━━━━━ DATA PROVIDED ━━━━━
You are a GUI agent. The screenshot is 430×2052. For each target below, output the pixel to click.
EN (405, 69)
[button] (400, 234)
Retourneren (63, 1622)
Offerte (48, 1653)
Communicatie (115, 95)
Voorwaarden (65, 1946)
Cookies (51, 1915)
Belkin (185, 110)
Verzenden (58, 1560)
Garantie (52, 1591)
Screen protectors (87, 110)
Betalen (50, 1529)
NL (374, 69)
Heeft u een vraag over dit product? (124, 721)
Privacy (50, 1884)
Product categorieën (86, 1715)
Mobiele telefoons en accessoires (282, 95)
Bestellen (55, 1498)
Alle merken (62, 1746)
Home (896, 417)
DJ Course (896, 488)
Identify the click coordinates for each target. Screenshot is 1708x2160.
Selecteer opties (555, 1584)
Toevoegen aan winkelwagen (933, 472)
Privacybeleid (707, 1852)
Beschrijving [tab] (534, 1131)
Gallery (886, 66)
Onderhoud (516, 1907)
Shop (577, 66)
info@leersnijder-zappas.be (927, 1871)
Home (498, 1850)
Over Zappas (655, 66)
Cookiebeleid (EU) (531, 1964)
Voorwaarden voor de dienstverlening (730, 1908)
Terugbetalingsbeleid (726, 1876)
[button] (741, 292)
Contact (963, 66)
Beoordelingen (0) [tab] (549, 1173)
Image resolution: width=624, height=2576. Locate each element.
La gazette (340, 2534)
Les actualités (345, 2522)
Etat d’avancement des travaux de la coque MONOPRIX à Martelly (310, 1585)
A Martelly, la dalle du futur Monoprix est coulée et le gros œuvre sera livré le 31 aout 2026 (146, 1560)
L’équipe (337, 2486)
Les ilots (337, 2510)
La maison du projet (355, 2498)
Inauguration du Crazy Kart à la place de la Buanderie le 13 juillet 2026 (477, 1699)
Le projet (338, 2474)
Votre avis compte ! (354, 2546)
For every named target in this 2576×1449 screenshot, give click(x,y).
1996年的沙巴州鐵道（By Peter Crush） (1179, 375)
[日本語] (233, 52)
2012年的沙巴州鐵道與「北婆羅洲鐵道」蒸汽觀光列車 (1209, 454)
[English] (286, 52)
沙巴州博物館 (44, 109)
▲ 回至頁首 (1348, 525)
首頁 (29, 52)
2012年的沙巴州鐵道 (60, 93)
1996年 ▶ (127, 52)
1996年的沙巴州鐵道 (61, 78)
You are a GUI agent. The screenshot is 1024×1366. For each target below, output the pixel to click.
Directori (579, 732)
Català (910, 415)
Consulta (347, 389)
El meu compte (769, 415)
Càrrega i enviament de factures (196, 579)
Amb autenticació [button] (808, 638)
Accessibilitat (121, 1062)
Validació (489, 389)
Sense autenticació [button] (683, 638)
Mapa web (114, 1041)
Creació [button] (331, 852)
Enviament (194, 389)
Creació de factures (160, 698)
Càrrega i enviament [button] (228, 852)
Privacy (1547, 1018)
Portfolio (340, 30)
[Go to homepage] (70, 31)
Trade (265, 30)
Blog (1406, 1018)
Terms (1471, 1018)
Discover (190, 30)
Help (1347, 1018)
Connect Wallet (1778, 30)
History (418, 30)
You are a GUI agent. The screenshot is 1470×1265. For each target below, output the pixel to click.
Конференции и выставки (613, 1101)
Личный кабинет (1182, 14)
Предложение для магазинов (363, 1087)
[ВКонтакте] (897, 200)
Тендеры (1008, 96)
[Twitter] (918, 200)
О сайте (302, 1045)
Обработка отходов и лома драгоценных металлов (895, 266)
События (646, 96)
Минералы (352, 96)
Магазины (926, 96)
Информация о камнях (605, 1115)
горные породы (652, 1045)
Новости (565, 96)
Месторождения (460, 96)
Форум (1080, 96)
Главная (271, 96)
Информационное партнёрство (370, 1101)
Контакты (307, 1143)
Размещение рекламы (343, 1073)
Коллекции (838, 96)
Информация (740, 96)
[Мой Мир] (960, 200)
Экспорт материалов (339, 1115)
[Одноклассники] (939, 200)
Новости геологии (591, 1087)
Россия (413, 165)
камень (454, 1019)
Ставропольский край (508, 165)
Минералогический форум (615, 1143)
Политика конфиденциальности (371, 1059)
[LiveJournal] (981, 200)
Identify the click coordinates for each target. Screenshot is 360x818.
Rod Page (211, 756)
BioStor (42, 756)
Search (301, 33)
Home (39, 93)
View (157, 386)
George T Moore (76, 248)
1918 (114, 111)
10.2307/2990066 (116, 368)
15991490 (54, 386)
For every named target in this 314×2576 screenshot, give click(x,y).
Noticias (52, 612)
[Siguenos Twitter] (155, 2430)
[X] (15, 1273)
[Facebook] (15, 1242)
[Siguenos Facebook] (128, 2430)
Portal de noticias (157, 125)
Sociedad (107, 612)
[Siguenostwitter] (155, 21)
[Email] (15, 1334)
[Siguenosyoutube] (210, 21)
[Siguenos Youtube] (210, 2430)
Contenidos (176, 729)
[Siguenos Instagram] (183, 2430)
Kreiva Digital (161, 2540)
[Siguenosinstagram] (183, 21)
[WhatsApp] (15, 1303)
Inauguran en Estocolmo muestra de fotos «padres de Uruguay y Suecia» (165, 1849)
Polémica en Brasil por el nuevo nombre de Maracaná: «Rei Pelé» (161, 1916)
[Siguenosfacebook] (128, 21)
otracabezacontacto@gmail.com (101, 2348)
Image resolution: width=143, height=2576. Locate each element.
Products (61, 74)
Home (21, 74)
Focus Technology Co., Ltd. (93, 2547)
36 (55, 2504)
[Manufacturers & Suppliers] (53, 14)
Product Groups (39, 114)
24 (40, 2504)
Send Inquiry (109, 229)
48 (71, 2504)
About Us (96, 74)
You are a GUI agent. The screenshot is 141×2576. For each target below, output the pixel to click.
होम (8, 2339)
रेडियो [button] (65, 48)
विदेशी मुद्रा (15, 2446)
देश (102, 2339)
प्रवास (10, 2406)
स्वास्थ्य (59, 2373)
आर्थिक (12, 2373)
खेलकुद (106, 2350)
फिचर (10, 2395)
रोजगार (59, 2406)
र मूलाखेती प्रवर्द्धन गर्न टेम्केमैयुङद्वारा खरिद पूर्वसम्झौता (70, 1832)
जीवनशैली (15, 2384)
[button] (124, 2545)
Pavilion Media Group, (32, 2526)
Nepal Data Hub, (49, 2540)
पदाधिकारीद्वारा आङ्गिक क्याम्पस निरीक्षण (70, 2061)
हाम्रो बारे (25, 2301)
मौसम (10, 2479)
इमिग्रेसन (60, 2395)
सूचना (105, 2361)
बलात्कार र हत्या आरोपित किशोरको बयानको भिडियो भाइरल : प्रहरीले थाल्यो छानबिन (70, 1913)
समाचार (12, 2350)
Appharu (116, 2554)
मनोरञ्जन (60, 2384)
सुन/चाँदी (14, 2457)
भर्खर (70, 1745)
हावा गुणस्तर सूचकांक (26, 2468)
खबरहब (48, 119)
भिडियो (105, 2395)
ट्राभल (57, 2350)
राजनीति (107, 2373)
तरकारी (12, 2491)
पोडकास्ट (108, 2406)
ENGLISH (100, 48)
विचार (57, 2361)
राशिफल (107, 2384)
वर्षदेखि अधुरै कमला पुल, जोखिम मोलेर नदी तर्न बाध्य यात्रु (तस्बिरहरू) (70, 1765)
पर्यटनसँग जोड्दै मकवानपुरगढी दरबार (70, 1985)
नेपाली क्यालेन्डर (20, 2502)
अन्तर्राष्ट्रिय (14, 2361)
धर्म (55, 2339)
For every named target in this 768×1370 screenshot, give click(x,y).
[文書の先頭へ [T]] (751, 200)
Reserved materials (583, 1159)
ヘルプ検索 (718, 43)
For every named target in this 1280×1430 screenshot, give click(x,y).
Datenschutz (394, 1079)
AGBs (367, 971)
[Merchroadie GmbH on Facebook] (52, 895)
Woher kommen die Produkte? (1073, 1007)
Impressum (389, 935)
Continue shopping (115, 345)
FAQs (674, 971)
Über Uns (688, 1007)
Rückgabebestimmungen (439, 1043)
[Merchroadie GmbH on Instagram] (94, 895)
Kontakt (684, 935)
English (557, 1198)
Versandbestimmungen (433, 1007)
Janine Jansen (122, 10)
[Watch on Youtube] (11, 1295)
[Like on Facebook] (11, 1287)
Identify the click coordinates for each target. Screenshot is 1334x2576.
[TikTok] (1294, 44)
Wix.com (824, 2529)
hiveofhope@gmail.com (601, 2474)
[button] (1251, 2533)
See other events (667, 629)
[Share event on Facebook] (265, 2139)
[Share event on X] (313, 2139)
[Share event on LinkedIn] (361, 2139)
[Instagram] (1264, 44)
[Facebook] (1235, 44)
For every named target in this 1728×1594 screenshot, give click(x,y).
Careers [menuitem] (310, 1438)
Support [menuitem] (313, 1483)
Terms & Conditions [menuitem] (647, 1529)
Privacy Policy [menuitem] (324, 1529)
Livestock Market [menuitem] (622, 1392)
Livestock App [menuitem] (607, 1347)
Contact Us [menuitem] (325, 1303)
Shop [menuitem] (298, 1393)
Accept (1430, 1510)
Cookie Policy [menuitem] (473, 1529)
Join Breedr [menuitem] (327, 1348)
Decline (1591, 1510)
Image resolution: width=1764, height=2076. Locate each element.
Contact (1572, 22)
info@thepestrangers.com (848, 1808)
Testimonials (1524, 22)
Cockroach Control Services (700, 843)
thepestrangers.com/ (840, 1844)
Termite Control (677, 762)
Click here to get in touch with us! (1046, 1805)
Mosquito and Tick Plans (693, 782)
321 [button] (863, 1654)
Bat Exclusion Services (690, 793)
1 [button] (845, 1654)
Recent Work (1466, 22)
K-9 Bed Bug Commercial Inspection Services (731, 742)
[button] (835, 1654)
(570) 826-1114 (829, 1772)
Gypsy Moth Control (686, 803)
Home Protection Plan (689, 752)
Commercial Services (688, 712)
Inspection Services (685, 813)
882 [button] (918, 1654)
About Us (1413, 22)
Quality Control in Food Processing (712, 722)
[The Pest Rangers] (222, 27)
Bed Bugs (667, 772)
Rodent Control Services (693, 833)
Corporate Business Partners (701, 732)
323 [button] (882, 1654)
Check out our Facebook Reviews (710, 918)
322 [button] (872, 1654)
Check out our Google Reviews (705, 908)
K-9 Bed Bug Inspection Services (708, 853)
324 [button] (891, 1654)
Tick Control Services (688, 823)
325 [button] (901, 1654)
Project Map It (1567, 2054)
━━━━━
WHAT IS NEEDED: Among the entries above, the lines between the ones containing "राशिफल (107, 2384)" and "Wix.com (824, 2529)", inclusive, are to be transcribed exactly. No other line is to be given.

RESULT OF THIS TASK:
राशिफल (107, 2384)
वर्षदेखि अधुरै कमला पुल, जोखिम मोलेर नदी तर्न बाध्य यात्रु (तस्बिरहरू) (70, 1765)
पर्यटनसँग जोड्दै मकवानपुरगढी दरबार (70, 1985)
नेपाली क्यालेन्डर (20, 2502)
अन्तर्राष्ट्रिय (14, 2361)
धर्म (55, 2339)
For every named target in this 768×1370 screenshot, give click(x,y).
[文書の先頭へ [T]] (751, 200)
Reserved materials (583, 1159)
ヘルプ検索 (718, 43)
For every named target in this 1280×1430 screenshot, give click(x,y).
Datenschutz (394, 1079)
AGBs (367, 971)
[Merchroadie GmbH on Facebook] (52, 895)
Woher kommen die Produkte? (1073, 1007)
Impressum (389, 935)
Continue shopping (115, 345)
FAQs (674, 971)
Über Uns (688, 1007)
Rückgabebestimmungen (439, 1043)
[Merchroadie GmbH on Instagram] (94, 895)
Kontakt (684, 935)
English (557, 1198)
Versandbestimmungen (433, 1007)
Janine Jansen (122, 10)
[Watch on Youtube] (11, 1295)
[Like on Facebook] (11, 1287)
Identify the click coordinates for each target. Screenshot is 1334x2576.
[TikTok] (1294, 44)
Wix.com (824, 2529)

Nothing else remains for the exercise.